Besides knowing the total population size, it’s subset of reliable classifiers size \(|P_{\text{reliable}}|\) might also be easily obtained - equation (2.4). The difference \(|P| - |P_{\text{reliable}}|\) estimates the size of currently evolving classifiers, where part of them gets either accepted or dismissed. Eventually, the total population and reliable population size should converge throughout an experiment to a single value.

(2.4)\[P_{\text{reliable}} = \{ cl \in P : cl.q \geq \theta_r \}\]

Generalization

The generalization metric [26] [111] [112] [113] reflect the agent’s generalization abilities. It is calculated by analyzing all classifiers in a population \([P]\). Equation (2.5) shows the proportion of condition attributes containing the wildcard symbol.

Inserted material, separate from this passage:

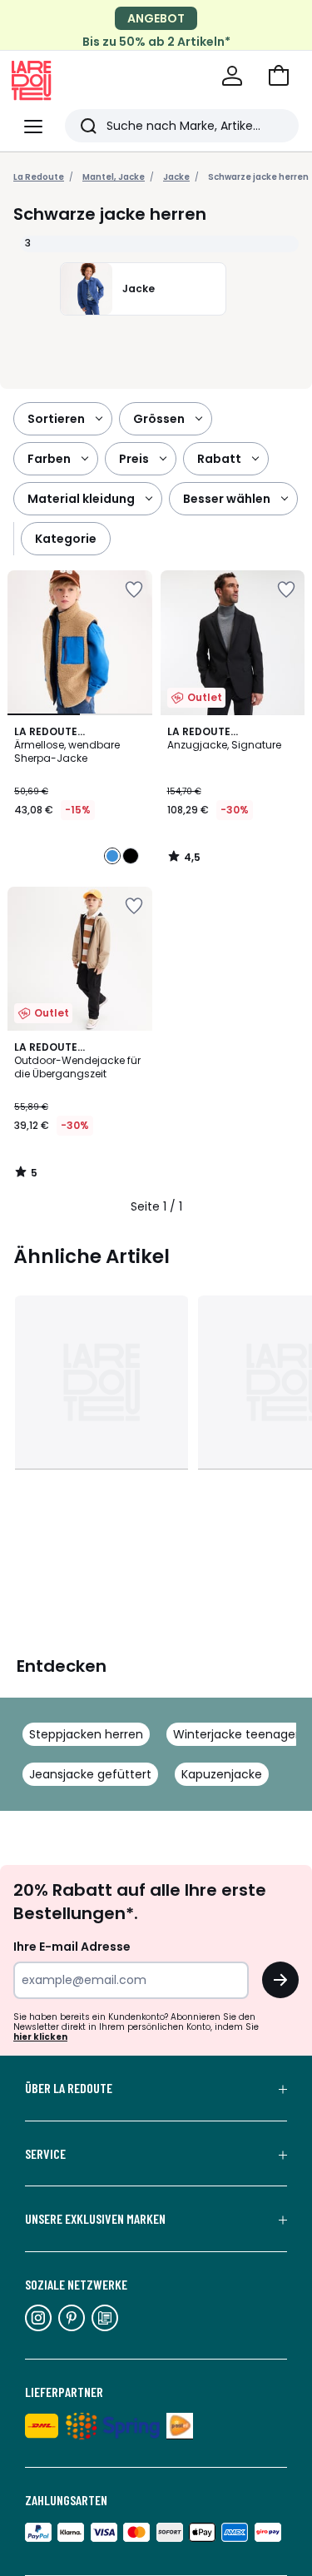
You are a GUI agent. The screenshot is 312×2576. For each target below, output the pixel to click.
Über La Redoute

(2.5)\[\text{Generalization}(P) = \frac{ \vert \bigcup \bigg( cond.att | cond \in \big( cl.cond | cl \in P \big) \land cond.att = \# \bigg) \vert }{ \vert \bigcup \bigg( cond.att | cond \in \big( cl.cond | cl \in P \big) \bigg) \vert }\]

The greater generalization score means that the algorithm creates classifiers covering a larger portion of the observation space, creating a more compact solution of the problem.

Knowledge

The knowledge KPI was proposed, which allows analyzing all possible consequences of actions in all available states of a particular environment, giving a comprehensive picture of the state of the agent’s internal environment model. The metric is a ratio of reliable classifiers that can predict each state-action-state’ movement and the total number of possible transitions.

Due to the possible complexity of increased observation space, not all environments can calculate this metric. Moreover, the agent itself obviously does not have access to the internal state of the environment.

Trial time

The trial time is simply a time needed to complete one agent’s trial phase - either exploration or exploitation. This metric is used to infer the computation complexity of the examined algorithms and environments.

The computations are performed in a controlled environment on a single machine in all cases. Therefore, the obtained results can be relatively compared to each other.

Exploitation performance

The exploitation performance is a measure of utilizing the agent’s internal model of the environment in order to obtain the highest possible payoff [55]. It is most often gathered in the exploit phase, where the agent focuses solely on selecting the best possible classifiers for each situation.

Depending on the type of environment, this metric might differ - for example, in a multistep Corridor, the interest is in reaching the final state as fast as possible. Therefore, the metric is simply the number of steps in each trial that should be close to the optimal value. For a single-step environment, such as Real Multiplexer, a reward is paid out after giving a correct answer in each trial. In this case, a good measure is to keep track of latest obtained rewards and average them.

The metric itself depends on significant components (learning and credit assignment) involved in the agent’s algorithm to estimate its practical usefulness.